> Aim of the exercise
Rewrite every line of the rows below as a Markdown table with the columns No. and Line, giving each line a number and skipping any blank lines. Leave the pictures out of the answer.

[Data extracted from a collection]
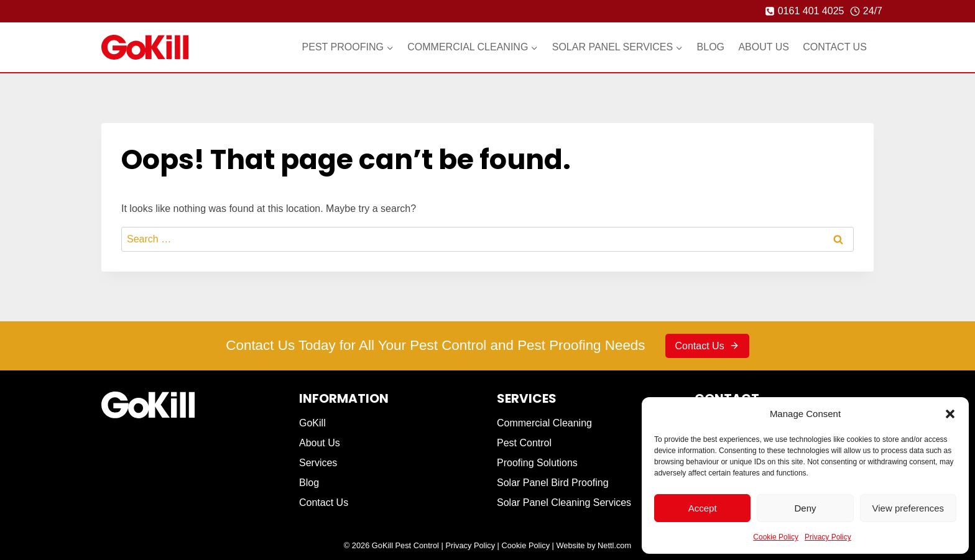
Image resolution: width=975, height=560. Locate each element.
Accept (703, 508)
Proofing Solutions (537, 462)
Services (318, 462)
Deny (805, 508)
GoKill (312, 423)
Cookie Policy (775, 537)
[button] (950, 414)
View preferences (908, 508)
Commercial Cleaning (544, 423)
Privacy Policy (828, 537)
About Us (764, 47)
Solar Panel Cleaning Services (564, 502)
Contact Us (834, 47)
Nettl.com (614, 545)
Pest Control (524, 443)
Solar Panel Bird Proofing (553, 482)
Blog (711, 47)
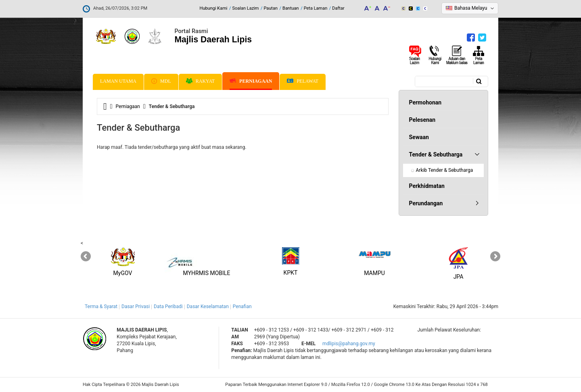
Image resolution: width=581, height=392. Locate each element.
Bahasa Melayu (470, 8)
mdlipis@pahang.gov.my (349, 344)
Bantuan (290, 8)
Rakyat (200, 81)
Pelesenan (422, 120)
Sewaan (419, 137)
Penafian (242, 307)
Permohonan (425, 102)
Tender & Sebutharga (436, 154)
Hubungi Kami (213, 8)
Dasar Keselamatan (208, 307)
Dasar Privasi (136, 307)
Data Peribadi (168, 307)
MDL (161, 81)
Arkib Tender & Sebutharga (445, 170)
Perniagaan (251, 81)
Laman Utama (118, 81)
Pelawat (303, 81)
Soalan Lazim (246, 8)
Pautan (270, 8)
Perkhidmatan (427, 186)
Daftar (338, 8)
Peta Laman (316, 8)
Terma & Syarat (101, 307)
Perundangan (426, 203)
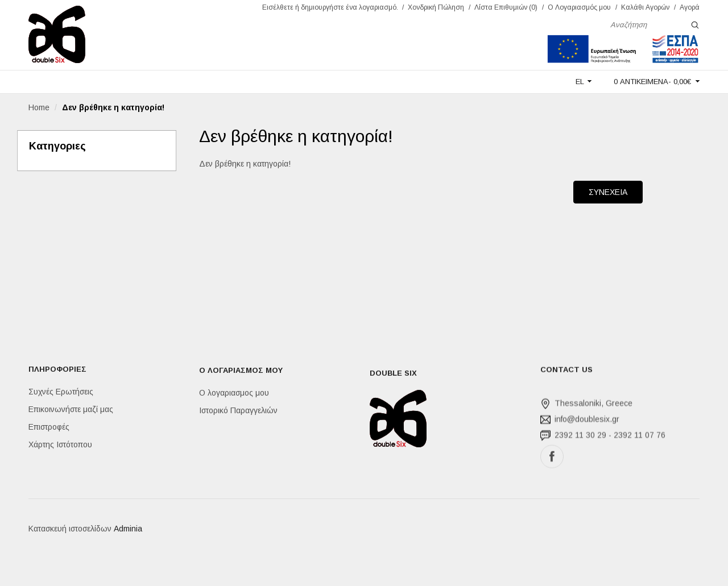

> Solved problem
| No. | Line |
|---|---|
| 1 | Image resolution: width=975, height=560. Locate each element. |
| 2 | Accept (703, 508) |
| 3 | Proofing Solutions (537, 462) |
| 4 | Services (318, 462) |
| 5 | Deny (805, 508) |
| 6 | GoKill (312, 423) |
| 7 | Cookie Policy (775, 537) |
| 8 | [button] (950, 414) |
| 9 | View preferences (908, 508) |
| 10 | Commercial Cleaning (544, 423) |
| 11 | Privacy Policy (828, 537) |
| 12 | About Us (764, 47) |
| 13 | Solar Panel Cleaning Services (564, 502) |
| 14 | Contact Us (834, 47) |
| 15 | Nettl.com (614, 545) |
| 16 | Pest Control (524, 443) |
| 17 | Solar Panel Bird Proofing (553, 482) |
| 18 | Blog (711, 47) |
| 19 | Image resolution: width=581, height=392. Locate each element. |
| 20 | Bahasa Melayu (470, 8) |
| 21 | mdlipis@pahang.gov.my (349, 344) |
| 22 | Bantuan (290, 8) |
| 23 | Rakyat (200, 81) |
| 24 | Pelesenan (422, 120) |
| 25 | Sewaan (419, 137) |
| 26 | Penafian (242, 307) |
| 27 | Permohonan (425, 102) |
| 28 | Tender & Sebutharga (436, 154) |
| 29 | Hubungi Kami (213, 8) |
| 30 | Dasar Keselamatan (208, 307) |
| 31 | Dasar Privasi (136, 307) |
| 32 | Data Peribadi (168, 307) |
| 33 | MDL (161, 81) |
| 34 | Arkib Tender & Sebutharga (445, 170) |
| 35 | Perniagaan (251, 81) |
| 36 | Laman Utama (118, 81) |
| 37 | Pelawat (303, 81) |
| 38 | Soalan Lazim (246, 8) |
| 39 | Pautan (270, 8) |
| 40 | Perkhidmatan (427, 186) |
| 41 | Daftar (338, 8) |
| 42 | Peta Laman (316, 8) |
| 43 | Terma & Syarat (101, 307) |
| 44 | Perundangan (426, 203) |